# [Stored data]
== == ==
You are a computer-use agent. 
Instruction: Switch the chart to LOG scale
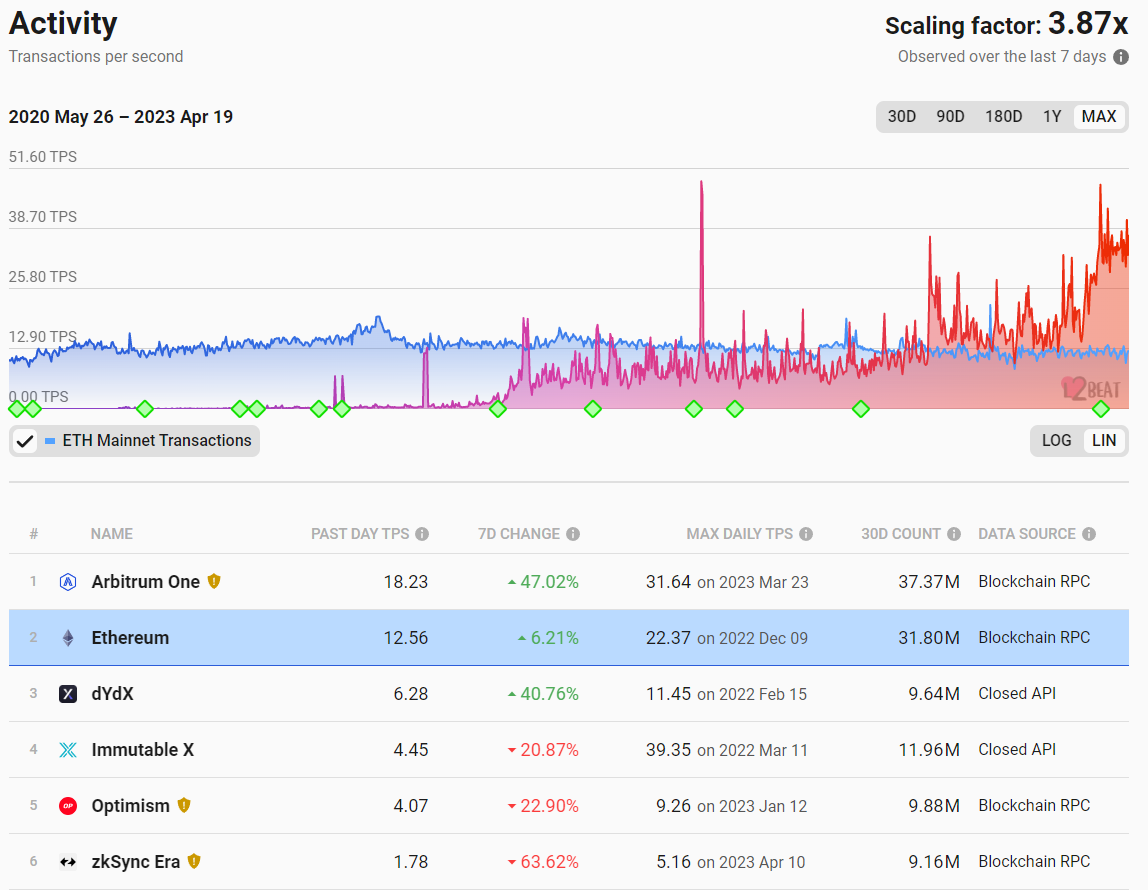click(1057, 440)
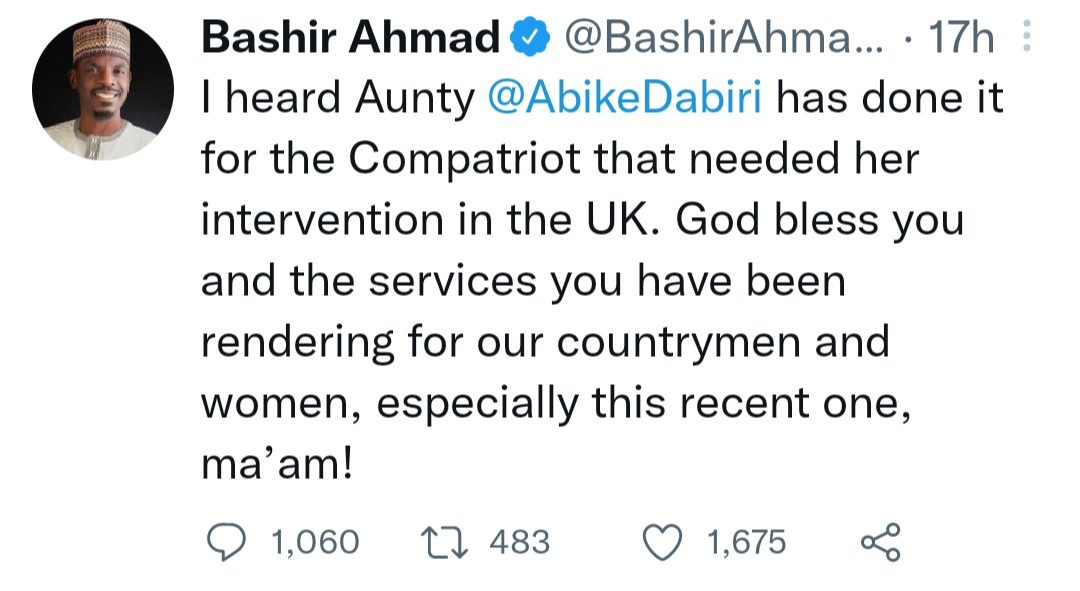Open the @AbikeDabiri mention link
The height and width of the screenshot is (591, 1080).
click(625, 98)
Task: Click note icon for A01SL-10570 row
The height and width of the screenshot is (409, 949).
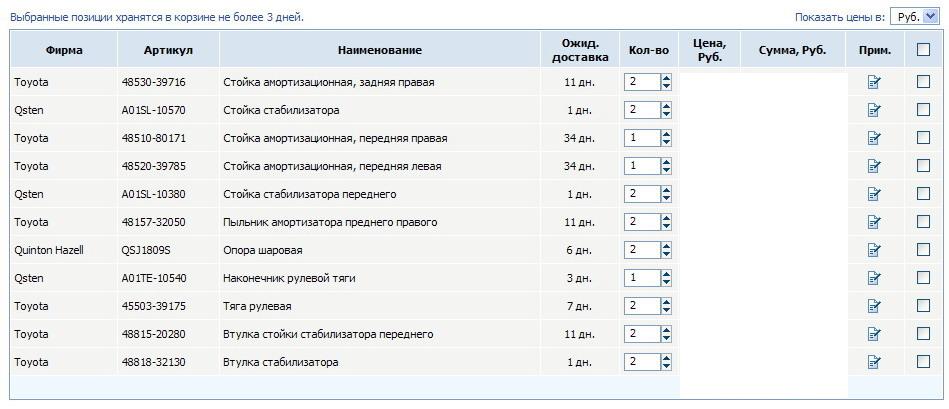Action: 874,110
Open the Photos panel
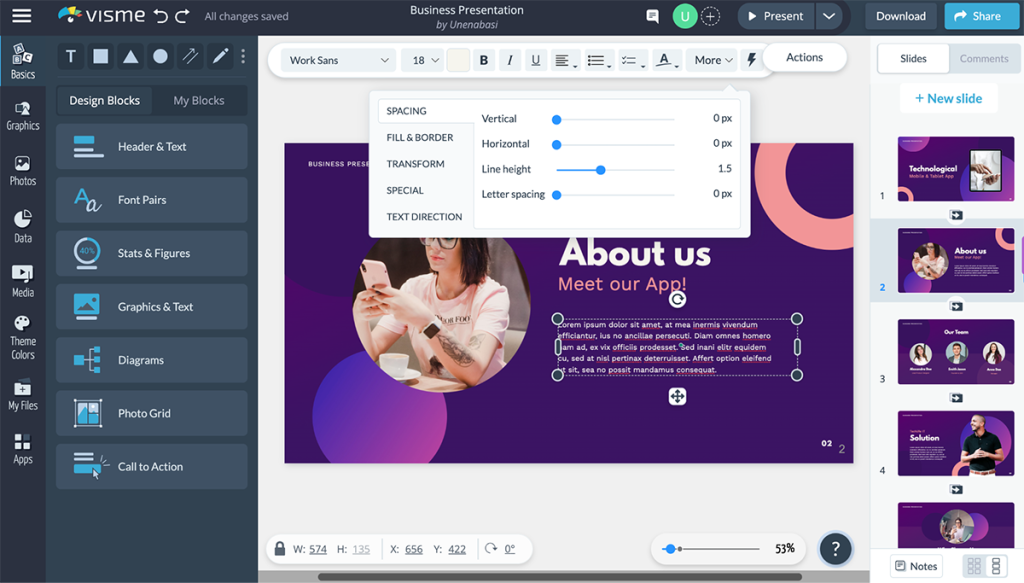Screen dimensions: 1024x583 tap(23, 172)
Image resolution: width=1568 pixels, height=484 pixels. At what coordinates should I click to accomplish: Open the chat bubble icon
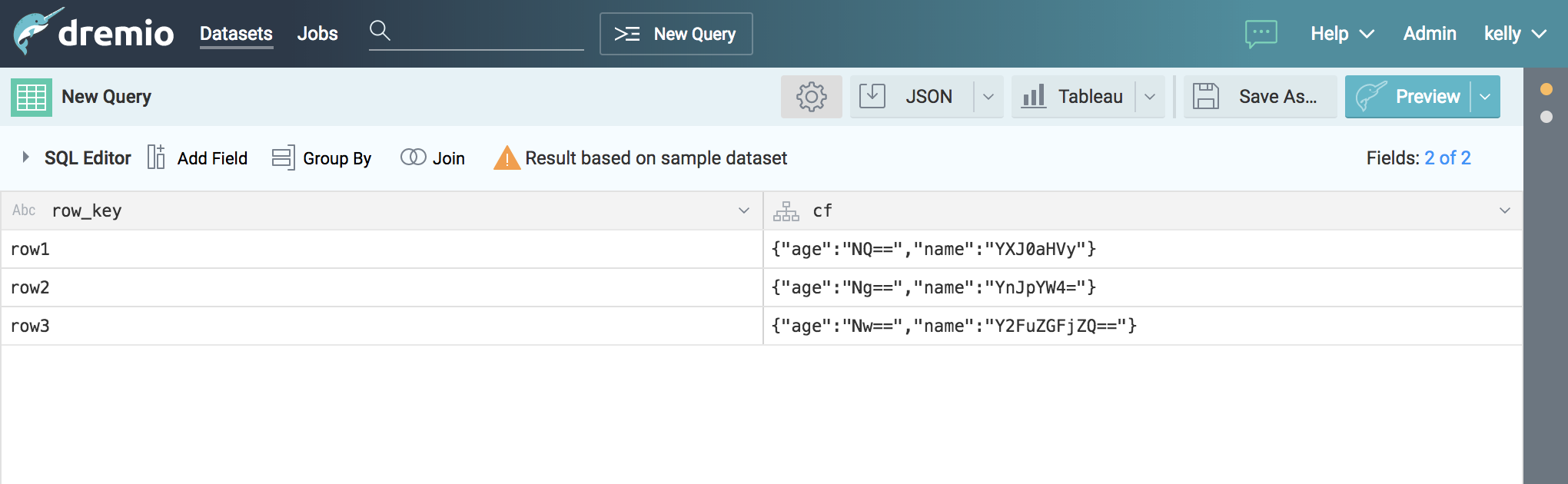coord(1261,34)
== == ==
# [EXERCISE REQUIREMENTS]
Leaving the pictures aside, output each entry above exactly as written.

# [THE ANSWER]
You are a computer-use agent. 
Instruction: Switch the chart to LOG scale
click(1057, 440)
Open the @AbikeDabiri mention link
The height and width of the screenshot is (591, 1080).
click(625, 98)
Task: Click note icon for A01SL-10570 row
The height and width of the screenshot is (409, 949).
Action: 874,110
Open the Photos panel
Screen dimensions: 1024x583 tap(23, 172)
Image resolution: width=1568 pixels, height=484 pixels. At what coordinates should I click to accomplish: Open the chat bubble icon
coord(1261,34)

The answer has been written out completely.